Dataset excerpts:
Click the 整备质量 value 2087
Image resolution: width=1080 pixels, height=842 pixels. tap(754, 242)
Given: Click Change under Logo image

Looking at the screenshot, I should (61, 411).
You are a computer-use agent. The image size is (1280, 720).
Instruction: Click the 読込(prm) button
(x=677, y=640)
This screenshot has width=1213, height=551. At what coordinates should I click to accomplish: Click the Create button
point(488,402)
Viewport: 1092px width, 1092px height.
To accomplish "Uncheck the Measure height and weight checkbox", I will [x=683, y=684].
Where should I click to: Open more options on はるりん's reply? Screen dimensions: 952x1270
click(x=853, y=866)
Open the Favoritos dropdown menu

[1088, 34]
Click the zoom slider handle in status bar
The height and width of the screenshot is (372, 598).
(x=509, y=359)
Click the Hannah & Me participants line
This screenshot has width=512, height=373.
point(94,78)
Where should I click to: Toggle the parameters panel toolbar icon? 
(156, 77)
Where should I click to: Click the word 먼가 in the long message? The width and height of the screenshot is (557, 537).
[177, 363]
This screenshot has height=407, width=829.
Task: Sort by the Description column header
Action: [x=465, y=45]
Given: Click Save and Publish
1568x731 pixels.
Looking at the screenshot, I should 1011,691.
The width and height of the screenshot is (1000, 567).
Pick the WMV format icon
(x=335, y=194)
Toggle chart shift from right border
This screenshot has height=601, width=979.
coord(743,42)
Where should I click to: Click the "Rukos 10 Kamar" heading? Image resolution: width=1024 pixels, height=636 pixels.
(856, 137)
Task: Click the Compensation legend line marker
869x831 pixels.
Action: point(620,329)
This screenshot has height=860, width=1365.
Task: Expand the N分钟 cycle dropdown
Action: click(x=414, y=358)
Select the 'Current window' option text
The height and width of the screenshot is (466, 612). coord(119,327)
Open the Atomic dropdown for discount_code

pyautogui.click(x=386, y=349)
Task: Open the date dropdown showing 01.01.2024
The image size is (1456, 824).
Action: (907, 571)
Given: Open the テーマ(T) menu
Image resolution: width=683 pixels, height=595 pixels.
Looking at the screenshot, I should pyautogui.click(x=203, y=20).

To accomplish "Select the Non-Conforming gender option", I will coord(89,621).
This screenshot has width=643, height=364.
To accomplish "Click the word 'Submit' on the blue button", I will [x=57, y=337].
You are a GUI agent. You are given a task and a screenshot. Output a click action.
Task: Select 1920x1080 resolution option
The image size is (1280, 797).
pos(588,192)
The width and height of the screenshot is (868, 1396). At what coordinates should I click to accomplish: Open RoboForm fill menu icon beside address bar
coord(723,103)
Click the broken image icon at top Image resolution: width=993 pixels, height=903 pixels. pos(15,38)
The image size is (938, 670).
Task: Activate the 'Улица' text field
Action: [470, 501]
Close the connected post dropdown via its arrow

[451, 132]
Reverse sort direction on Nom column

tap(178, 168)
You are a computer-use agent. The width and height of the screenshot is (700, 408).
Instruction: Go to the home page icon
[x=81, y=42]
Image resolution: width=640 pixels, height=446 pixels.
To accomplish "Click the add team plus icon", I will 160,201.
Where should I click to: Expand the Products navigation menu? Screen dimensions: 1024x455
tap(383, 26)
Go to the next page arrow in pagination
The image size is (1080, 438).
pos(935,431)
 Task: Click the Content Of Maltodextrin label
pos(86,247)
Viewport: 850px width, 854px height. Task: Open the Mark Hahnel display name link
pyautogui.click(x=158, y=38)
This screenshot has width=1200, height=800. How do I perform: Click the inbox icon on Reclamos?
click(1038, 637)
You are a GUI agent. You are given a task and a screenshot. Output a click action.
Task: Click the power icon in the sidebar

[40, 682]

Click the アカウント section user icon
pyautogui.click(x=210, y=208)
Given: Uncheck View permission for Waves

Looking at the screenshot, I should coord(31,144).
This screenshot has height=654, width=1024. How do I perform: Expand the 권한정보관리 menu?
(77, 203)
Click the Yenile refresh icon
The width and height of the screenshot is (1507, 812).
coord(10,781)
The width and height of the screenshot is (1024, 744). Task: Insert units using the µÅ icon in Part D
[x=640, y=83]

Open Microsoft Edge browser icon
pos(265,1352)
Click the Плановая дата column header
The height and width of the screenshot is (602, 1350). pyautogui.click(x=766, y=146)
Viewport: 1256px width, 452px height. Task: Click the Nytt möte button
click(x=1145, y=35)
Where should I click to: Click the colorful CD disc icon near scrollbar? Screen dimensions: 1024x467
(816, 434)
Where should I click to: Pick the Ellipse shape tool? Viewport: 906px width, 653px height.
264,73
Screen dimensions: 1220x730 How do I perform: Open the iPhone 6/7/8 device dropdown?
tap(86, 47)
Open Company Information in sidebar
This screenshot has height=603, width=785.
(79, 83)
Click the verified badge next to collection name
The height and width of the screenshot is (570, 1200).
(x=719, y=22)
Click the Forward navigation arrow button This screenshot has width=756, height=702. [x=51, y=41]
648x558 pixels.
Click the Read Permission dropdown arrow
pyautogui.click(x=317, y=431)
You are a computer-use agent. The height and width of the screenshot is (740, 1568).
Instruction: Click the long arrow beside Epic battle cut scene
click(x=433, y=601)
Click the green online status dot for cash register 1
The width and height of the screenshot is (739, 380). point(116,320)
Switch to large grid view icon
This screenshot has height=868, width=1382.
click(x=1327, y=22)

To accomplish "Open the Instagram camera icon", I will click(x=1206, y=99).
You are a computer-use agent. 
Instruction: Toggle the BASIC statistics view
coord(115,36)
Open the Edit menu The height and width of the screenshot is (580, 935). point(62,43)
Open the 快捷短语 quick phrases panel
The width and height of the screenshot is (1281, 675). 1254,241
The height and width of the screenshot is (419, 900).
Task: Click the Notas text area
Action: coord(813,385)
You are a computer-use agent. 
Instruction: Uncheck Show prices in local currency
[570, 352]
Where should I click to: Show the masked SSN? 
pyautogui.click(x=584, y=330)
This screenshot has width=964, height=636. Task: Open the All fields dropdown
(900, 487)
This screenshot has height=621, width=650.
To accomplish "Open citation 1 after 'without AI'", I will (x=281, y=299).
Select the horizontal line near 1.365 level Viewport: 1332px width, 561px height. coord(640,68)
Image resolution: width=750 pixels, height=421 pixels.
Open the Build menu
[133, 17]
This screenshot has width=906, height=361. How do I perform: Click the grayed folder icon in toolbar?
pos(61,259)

[Work item]
Copy out each line of the data containing the string "computer".

[Task response]
You are a computer-use agent. The image size is (1280, 720).
You are a computer-use agent. The width and height of the screenshot is (700, 408).
You are a computer-use agent. The height and width of the screenshot is (740, 1568).
You are a computer-use agent. 
You are a computer-use agent. 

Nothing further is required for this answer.